**AIM OF THE EXERCISE:**
Where the data below has the string "give", return the whole line.

**RAW DATA:**
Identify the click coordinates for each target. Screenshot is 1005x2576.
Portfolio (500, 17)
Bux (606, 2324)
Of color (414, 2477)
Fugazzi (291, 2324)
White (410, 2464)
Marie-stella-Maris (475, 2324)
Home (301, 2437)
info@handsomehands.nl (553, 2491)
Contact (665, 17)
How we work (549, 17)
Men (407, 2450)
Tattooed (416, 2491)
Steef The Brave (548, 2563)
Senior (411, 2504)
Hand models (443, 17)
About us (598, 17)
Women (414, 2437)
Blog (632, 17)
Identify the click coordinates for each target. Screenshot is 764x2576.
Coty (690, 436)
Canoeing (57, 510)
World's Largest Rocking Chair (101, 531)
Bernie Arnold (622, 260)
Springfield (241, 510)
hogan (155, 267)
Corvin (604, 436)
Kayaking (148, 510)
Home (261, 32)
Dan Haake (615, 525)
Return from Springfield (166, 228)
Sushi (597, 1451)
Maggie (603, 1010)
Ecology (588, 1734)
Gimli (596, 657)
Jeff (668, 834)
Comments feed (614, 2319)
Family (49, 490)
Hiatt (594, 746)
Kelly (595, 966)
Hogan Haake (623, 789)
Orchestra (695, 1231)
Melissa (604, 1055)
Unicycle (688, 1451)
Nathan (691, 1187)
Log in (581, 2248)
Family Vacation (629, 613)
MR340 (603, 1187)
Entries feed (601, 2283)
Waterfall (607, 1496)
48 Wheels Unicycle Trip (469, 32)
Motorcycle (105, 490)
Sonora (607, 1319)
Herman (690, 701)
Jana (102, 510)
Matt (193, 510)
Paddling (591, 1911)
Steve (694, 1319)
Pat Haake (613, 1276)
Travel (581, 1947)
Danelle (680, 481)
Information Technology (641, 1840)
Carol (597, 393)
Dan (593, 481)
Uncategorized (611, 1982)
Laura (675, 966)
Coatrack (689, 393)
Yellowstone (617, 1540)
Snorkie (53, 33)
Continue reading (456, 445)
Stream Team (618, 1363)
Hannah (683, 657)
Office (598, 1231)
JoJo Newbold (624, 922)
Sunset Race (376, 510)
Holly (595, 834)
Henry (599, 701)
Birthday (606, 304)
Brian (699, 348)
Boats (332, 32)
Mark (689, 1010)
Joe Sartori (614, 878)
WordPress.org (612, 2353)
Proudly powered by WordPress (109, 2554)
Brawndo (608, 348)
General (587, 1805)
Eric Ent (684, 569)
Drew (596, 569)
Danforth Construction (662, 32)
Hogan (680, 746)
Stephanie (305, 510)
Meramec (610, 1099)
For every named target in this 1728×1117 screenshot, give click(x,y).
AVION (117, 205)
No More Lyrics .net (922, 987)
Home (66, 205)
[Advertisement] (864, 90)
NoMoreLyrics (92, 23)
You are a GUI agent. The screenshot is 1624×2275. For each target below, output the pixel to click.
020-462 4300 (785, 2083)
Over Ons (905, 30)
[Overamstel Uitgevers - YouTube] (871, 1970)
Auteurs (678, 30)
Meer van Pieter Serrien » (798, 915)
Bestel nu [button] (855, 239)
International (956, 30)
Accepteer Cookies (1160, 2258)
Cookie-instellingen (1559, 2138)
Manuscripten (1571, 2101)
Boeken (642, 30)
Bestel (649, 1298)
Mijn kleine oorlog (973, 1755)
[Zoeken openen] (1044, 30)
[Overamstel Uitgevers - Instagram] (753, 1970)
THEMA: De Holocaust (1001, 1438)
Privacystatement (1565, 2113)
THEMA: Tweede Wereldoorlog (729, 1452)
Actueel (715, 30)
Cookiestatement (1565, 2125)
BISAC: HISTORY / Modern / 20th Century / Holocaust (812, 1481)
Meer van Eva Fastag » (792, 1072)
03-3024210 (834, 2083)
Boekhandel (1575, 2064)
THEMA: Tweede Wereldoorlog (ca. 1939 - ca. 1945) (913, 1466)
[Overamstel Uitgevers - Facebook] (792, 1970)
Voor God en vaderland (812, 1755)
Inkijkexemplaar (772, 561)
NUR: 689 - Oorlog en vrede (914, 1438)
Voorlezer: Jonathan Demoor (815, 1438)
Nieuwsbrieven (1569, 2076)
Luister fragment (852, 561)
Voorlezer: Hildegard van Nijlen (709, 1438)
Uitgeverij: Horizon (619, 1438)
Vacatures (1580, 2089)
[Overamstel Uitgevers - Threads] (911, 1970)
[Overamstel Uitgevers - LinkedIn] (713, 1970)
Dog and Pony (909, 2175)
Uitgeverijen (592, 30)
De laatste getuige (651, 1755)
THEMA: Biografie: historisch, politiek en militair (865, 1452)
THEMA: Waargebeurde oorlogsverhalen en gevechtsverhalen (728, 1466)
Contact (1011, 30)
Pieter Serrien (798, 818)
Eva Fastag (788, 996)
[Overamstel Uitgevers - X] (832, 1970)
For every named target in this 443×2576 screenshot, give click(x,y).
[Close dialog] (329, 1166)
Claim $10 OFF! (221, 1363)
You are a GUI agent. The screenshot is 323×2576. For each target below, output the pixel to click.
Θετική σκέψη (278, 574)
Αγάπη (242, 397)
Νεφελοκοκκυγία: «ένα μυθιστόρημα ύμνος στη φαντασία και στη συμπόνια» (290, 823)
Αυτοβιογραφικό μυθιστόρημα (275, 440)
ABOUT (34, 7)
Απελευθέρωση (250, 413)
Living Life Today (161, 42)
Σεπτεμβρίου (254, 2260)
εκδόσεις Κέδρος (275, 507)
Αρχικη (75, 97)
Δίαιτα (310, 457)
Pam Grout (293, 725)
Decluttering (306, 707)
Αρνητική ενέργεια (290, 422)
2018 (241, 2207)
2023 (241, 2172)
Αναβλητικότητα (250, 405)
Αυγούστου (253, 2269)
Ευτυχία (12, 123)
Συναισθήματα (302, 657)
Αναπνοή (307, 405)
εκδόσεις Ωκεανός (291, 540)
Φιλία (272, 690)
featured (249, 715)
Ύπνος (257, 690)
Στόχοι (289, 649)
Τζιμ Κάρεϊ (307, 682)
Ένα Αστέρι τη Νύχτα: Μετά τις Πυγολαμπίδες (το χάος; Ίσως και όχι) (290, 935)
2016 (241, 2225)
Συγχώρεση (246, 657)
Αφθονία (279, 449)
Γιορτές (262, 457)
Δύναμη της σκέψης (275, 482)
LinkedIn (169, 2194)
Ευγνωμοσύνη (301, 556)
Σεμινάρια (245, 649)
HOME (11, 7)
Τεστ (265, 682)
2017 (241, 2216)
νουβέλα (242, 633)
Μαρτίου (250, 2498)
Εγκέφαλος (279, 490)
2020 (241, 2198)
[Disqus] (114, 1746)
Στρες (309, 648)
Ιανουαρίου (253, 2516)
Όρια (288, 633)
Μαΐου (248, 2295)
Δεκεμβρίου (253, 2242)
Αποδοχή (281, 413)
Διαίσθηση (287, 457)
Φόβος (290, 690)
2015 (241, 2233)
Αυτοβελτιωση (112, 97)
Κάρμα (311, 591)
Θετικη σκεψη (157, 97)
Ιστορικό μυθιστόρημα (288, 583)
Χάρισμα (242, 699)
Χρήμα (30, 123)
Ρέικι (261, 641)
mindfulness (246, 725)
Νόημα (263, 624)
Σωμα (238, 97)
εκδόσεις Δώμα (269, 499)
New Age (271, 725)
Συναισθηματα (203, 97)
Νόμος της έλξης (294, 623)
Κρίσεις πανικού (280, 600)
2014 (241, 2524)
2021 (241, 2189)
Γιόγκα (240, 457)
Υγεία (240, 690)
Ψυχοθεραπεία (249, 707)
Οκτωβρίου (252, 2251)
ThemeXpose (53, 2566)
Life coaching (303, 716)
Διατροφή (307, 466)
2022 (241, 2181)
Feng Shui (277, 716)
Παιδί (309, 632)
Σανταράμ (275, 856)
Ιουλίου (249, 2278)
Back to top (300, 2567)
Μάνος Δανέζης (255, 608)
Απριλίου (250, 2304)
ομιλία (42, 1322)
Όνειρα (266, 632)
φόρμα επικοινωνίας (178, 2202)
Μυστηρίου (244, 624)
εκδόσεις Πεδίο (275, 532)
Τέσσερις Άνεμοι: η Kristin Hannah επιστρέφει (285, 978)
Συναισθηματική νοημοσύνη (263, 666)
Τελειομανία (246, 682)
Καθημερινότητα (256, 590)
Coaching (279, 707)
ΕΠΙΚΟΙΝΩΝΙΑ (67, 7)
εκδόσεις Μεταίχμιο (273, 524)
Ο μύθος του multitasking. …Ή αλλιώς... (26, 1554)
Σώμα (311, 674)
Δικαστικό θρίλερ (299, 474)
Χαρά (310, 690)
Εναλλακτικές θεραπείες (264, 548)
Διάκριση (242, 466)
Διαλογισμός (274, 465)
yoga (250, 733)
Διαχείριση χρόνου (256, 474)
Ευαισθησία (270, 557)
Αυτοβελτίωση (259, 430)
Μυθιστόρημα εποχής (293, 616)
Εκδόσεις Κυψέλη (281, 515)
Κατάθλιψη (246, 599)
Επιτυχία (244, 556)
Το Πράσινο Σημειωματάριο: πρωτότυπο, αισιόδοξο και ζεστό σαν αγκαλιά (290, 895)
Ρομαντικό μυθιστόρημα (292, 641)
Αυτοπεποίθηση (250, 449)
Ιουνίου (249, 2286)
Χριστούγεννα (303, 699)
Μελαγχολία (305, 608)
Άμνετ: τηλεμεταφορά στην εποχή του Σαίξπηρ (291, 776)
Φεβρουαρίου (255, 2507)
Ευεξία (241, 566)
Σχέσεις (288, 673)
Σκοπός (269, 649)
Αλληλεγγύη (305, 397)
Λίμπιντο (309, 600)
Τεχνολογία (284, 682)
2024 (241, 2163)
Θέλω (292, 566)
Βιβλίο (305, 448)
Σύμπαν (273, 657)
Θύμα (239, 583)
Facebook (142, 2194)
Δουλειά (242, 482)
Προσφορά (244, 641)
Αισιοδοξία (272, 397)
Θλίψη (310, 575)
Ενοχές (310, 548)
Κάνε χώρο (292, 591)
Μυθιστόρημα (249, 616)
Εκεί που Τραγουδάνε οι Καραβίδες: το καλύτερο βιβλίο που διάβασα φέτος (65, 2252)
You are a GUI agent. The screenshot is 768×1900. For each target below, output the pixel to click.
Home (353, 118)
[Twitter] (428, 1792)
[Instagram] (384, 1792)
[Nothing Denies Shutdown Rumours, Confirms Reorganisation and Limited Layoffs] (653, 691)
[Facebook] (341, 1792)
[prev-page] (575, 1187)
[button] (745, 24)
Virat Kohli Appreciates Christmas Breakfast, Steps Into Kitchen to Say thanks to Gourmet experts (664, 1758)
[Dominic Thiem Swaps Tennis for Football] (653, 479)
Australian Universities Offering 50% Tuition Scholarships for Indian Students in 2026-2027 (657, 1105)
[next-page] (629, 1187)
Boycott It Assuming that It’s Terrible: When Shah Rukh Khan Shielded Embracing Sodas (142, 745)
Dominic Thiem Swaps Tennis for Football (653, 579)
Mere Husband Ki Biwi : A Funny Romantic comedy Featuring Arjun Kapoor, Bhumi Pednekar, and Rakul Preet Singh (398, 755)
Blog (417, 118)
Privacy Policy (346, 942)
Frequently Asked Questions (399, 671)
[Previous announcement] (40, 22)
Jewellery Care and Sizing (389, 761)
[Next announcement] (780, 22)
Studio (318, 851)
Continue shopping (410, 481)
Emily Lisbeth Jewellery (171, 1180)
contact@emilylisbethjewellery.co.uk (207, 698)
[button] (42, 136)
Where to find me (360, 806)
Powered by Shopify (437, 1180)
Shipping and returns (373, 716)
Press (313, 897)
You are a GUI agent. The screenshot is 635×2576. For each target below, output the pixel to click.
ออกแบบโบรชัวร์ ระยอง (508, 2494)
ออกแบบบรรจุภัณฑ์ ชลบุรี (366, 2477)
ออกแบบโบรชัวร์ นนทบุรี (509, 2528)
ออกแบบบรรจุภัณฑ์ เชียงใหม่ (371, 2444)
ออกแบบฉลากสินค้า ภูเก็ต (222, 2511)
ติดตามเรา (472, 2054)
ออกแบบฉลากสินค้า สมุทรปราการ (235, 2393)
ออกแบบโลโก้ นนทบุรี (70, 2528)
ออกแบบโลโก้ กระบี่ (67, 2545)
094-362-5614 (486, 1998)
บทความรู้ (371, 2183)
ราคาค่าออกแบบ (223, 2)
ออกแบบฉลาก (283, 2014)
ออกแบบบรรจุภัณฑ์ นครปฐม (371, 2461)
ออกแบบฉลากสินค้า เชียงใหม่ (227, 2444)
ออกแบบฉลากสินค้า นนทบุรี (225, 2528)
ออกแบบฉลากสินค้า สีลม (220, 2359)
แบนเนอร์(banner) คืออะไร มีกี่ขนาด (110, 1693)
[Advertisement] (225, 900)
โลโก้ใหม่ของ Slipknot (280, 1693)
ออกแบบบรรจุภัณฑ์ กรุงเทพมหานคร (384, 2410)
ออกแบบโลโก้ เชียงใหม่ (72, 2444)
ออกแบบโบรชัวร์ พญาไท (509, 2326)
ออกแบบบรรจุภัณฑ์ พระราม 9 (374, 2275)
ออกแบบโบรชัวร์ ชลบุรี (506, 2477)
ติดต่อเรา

**ANSWER TO THIS TASK:**
For every named target in this 1728×1117 screenshot, give click(x,y).
For every named target in this 443×2576 screenshot, give click(x,y).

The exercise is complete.